Stored entries:
--- --- ---

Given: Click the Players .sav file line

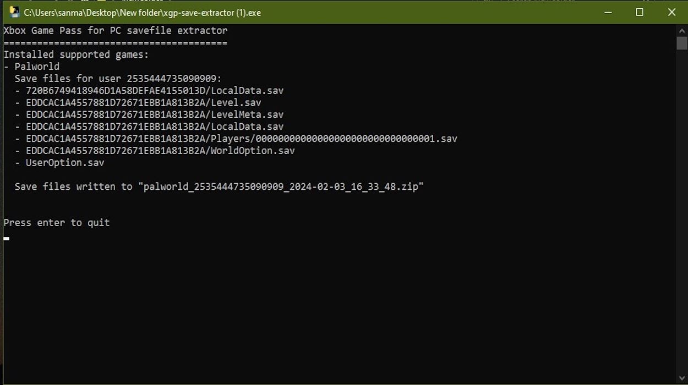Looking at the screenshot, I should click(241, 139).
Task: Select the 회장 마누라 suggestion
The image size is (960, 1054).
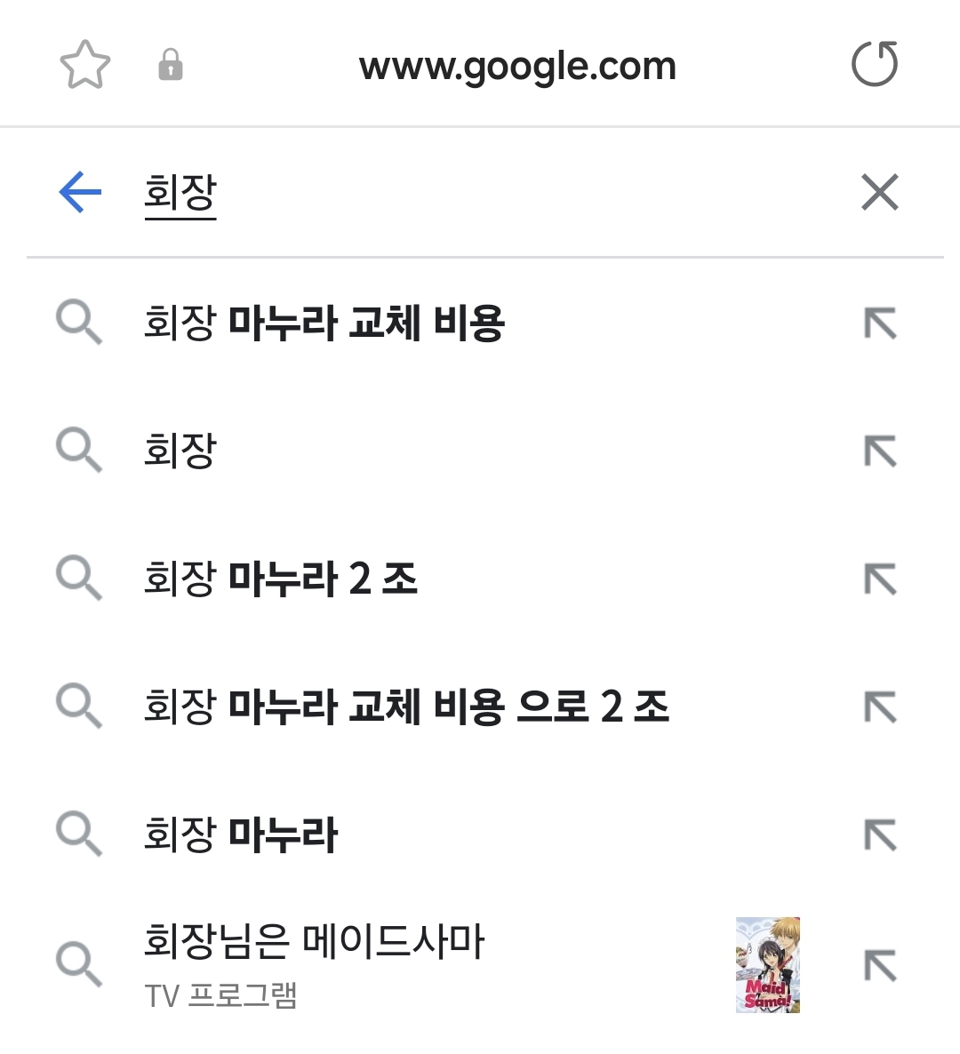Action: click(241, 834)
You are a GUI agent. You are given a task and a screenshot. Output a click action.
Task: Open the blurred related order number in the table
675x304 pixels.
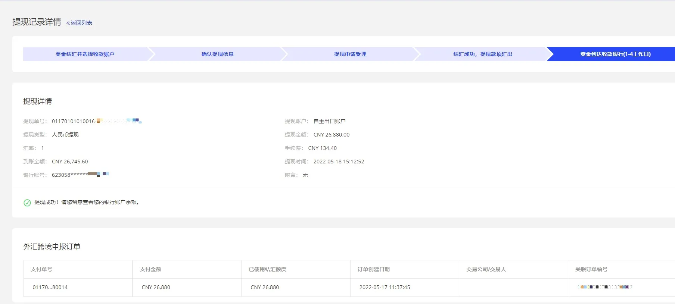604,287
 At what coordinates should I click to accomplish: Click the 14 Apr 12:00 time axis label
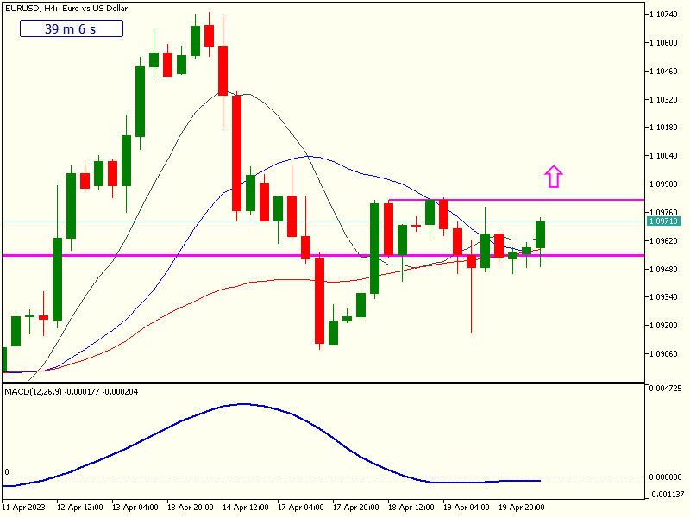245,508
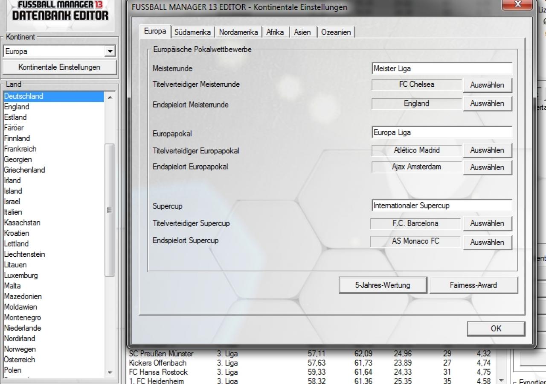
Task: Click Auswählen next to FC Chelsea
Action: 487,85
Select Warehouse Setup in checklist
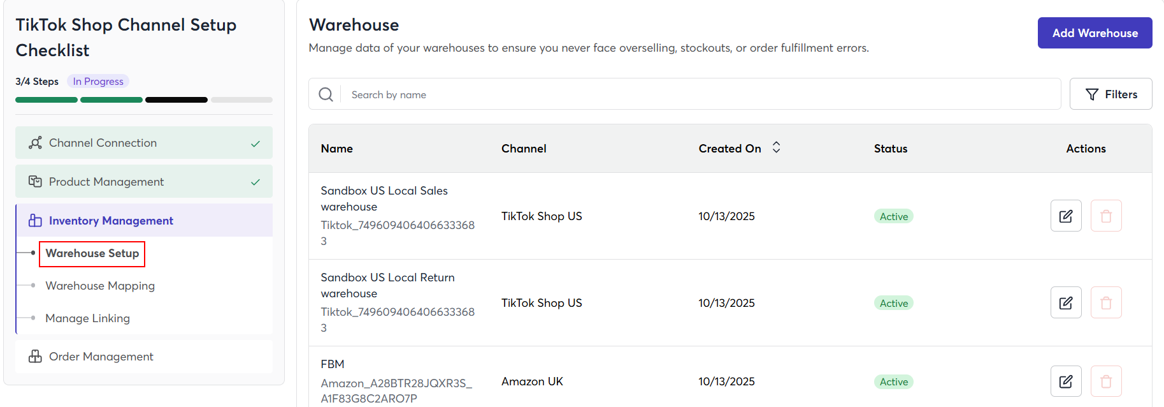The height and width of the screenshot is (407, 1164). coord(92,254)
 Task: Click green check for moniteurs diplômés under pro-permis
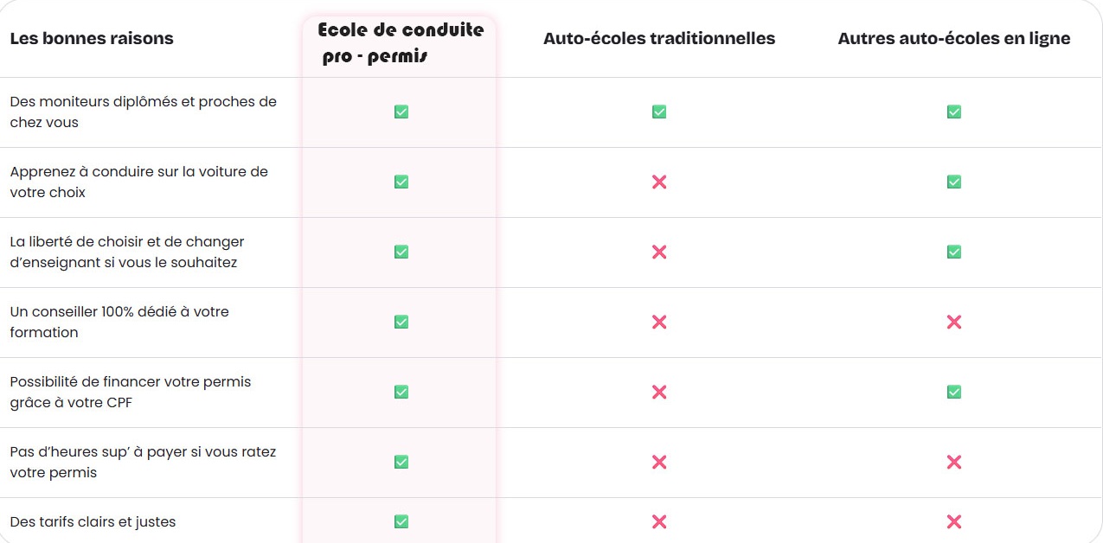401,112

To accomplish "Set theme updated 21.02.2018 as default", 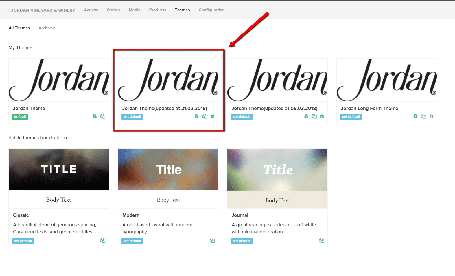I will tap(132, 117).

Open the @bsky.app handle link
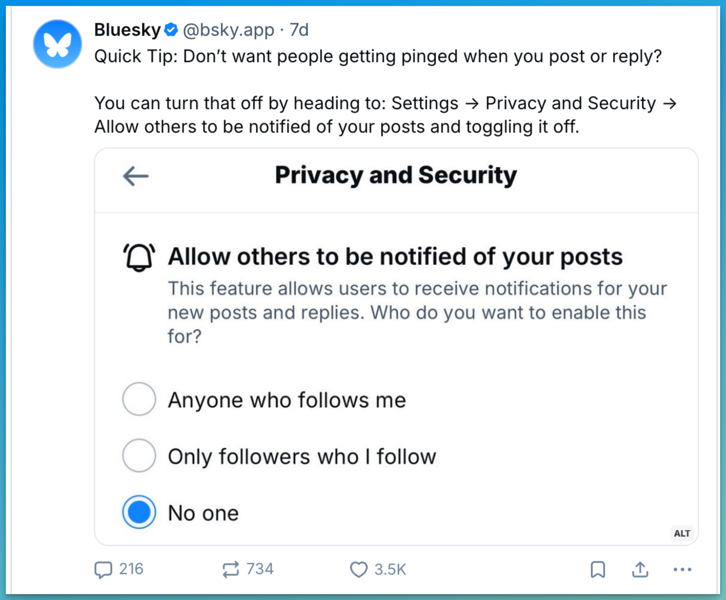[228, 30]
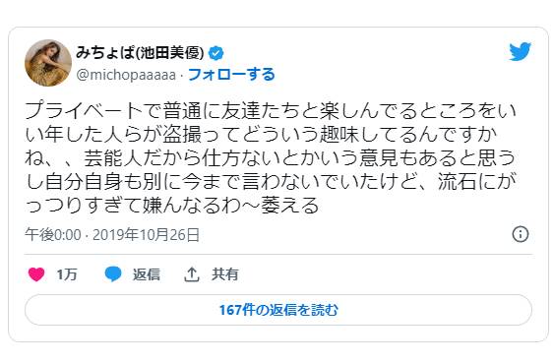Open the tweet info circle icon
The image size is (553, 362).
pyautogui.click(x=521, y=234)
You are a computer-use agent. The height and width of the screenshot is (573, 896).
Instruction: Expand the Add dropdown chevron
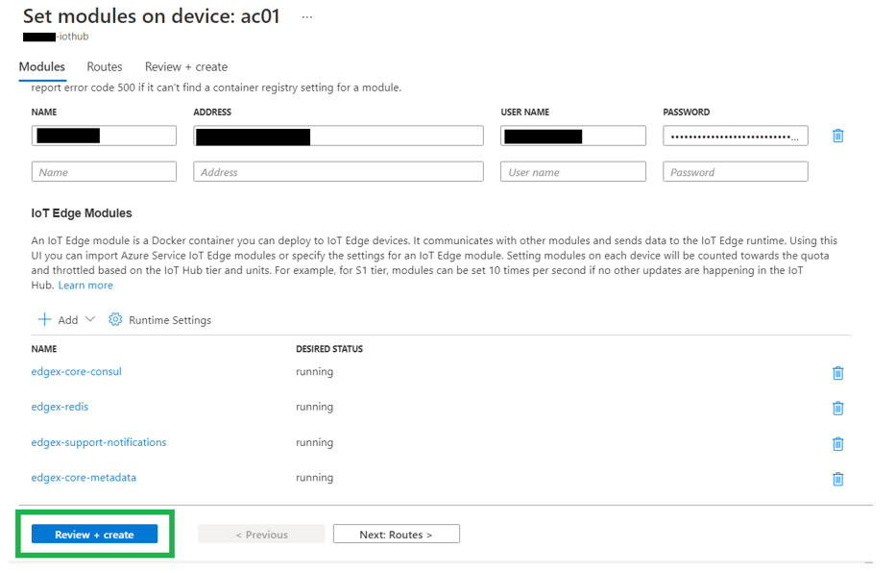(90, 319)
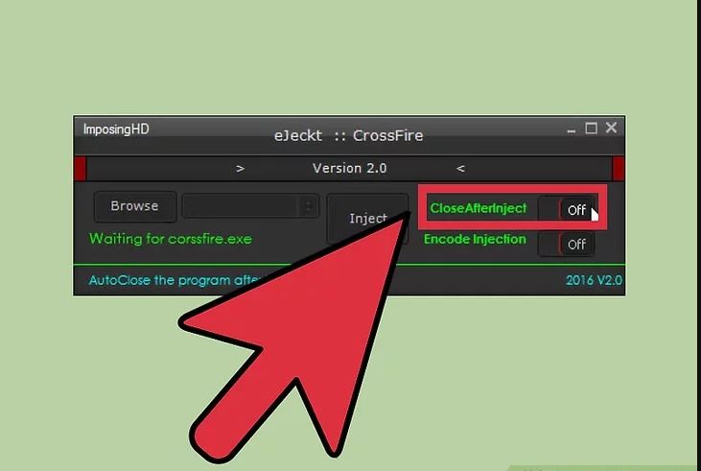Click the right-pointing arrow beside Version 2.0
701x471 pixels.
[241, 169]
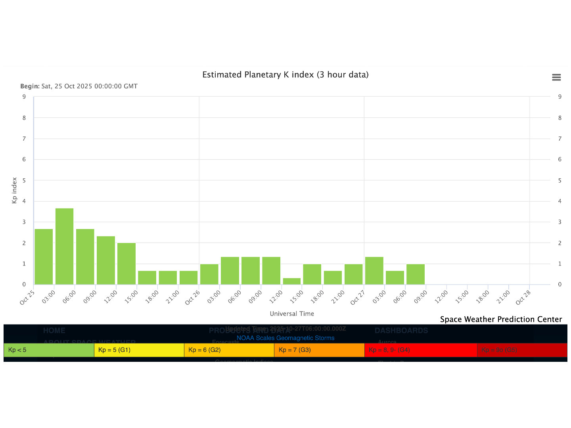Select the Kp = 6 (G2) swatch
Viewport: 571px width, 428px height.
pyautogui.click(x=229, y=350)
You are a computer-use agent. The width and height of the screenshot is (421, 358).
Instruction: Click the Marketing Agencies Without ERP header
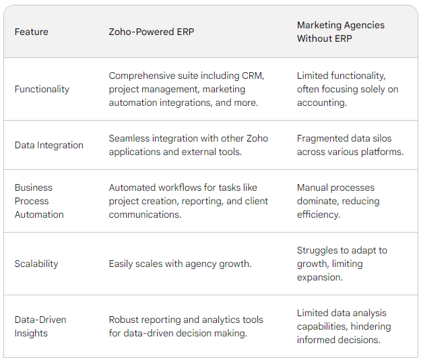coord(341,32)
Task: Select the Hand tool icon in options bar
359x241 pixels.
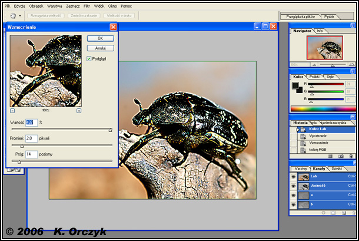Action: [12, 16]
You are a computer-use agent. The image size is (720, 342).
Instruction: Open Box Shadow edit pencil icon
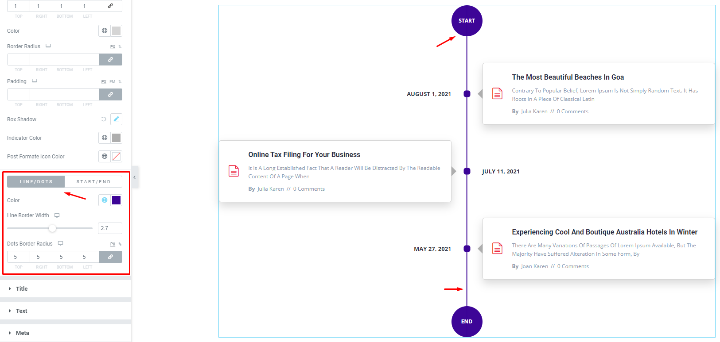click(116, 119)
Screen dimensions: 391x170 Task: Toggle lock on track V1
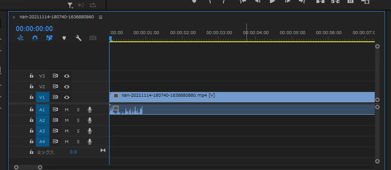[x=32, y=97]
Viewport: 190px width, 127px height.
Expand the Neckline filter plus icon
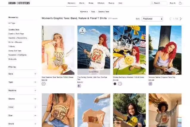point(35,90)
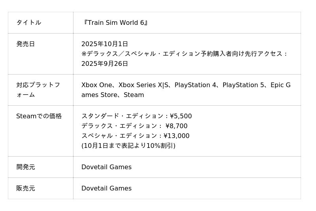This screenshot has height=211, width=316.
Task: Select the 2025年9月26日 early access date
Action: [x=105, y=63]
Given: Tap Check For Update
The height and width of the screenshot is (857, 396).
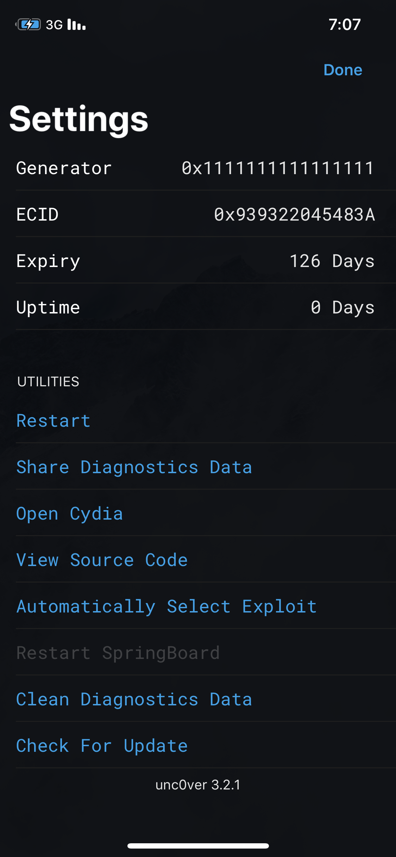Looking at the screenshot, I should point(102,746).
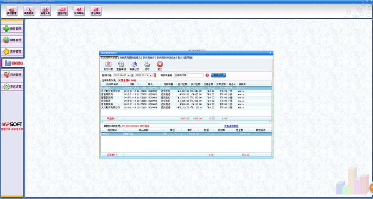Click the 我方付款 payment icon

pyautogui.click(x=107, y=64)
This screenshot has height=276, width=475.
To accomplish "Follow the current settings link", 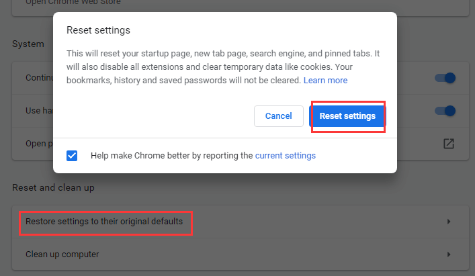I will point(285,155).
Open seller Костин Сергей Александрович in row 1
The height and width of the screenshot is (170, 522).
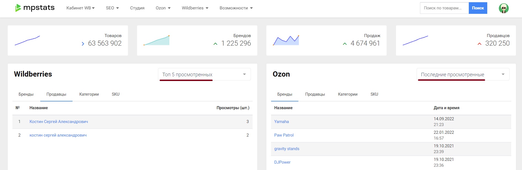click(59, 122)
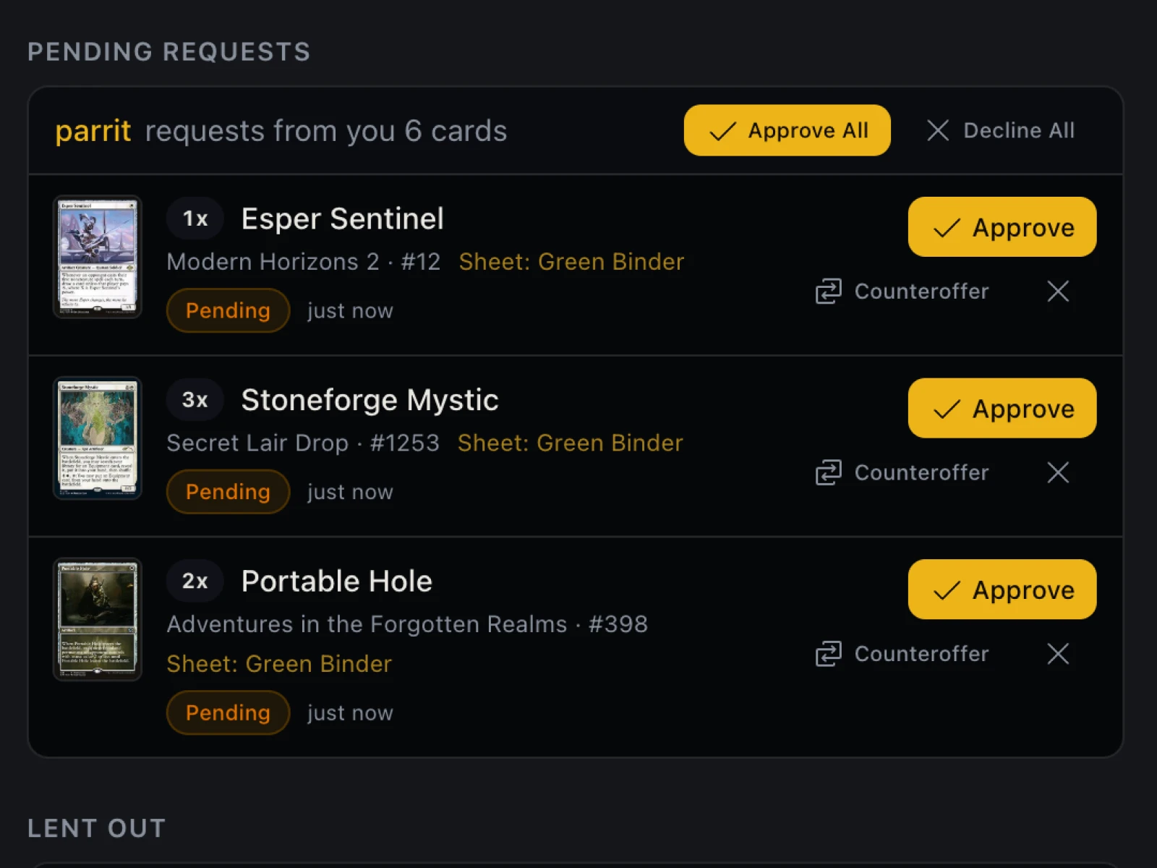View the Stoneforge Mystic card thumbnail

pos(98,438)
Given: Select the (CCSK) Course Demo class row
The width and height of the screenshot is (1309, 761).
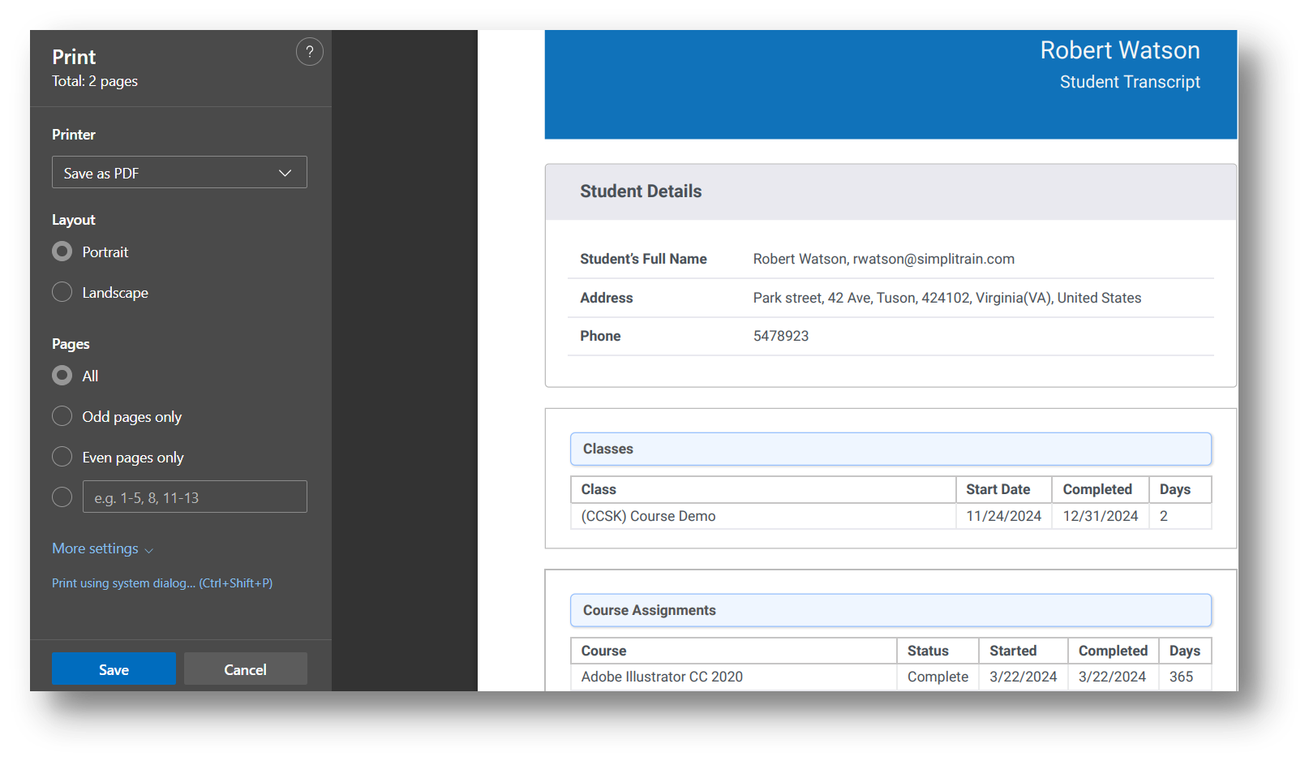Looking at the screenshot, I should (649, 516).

--- --- ---

## WHAT TO WORK ON
Beginning with the line that contains "The height and width of the screenshot is (170, 522)." and ending with the last line of the entries above, repeat each line exactly, but not the pictures.

## RESPONSE TO THIS EXERCISE
The height and width of the screenshot is (170, 522).
click(59, 122)
View the Stoneforge Mystic card thumbnail

pos(98,438)
Given: Select the (CCSK) Course Demo class row
The width and height of the screenshot is (1309, 761).
Looking at the screenshot, I should (649, 516).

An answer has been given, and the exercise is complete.